One of the things causing a lot of buzz in the blogosphere lately — apart from the rumours spreading like wildfire that facial-recognition startup Riya, profiled recently by TechCrunch, may be acquired by Google for as much as $60-million — is the debate over the incredible growth of Digg.com, which according to Alexa is getting close to passing the venerable Slashdot.org in terms of Internet traffic.
However you feel about that, the rise of Digg has been pretty incredible, considering it was started just a little over a year ago by Kevin Rose, one of the former hosts of TechTV. People have already started to complain about their websites crashing after a link was posted on Digg, similar to the way people used to talk about getting “slashdotted.” In fact, for part of the day today Wired.com seemed to be having problems, perhaps because a story on the company was the number one link on Digg.
As several people have commented on Slashdot — effectively providing support for their own argument — the main benefit of Digg seems to be speed in finding new links and stories (although this ranking site seems to disagree), and the main weakness seems to be the moronic level of commentary.

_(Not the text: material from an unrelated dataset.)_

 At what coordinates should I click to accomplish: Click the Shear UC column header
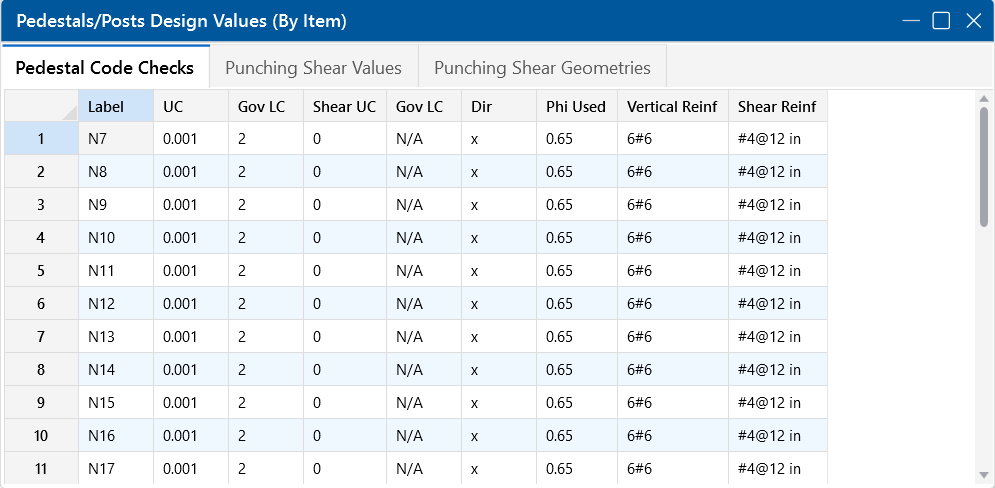[345, 106]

By contrast, while Slashdot has its share of idiots (not to mention pedants) the main strength of Slashdot is the comments, which often add a huge amount of depth. As one person put it, Digg doesn’t have a “soul.”
In other words, they aren’t really competing with each other. Each is useful in different ways. I must admit I look at both, and often find myself getting more out of Slashdot’s comments than I do from Digg’s quick hits.